**TASK DETAILS**
Filter the listing below down to the lines with the word "will" and copy those.
*****
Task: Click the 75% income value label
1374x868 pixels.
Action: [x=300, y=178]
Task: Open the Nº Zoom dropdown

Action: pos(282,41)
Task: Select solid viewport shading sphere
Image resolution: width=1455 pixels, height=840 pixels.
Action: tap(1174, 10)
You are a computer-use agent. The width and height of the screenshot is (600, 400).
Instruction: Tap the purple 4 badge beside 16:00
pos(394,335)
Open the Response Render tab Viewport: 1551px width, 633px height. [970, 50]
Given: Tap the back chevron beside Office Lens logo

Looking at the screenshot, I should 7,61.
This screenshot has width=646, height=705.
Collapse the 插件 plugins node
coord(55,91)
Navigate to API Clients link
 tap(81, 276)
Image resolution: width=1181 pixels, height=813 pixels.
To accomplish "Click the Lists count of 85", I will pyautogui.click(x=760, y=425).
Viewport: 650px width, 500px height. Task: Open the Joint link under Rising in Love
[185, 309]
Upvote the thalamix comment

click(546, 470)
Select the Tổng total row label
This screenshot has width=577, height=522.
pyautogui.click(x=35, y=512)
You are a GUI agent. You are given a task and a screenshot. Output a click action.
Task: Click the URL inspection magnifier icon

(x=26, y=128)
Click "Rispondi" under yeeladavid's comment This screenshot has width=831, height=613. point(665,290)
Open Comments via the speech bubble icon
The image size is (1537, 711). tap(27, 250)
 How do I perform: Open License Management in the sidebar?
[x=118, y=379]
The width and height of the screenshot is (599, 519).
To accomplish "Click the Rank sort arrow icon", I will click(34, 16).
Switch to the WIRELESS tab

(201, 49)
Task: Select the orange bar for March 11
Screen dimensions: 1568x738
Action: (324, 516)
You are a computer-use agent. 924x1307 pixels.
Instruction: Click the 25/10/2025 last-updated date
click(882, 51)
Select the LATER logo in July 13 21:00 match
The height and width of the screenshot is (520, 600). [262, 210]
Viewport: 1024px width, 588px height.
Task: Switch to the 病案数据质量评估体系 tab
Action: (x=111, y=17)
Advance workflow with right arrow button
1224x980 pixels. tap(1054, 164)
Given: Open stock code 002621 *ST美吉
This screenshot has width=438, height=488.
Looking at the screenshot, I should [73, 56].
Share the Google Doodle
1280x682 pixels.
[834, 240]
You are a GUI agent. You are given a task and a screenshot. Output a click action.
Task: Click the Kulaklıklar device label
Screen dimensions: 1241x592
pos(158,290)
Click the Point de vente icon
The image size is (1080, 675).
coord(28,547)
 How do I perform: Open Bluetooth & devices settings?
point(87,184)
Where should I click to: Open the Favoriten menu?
*****
**WRITTEN RESPONSE**
To accomplish "Click the Lists count of 85", I will pyautogui.click(x=760, y=425).
To accomplish "Click the Rank sort arrow icon", I will click(34, 16).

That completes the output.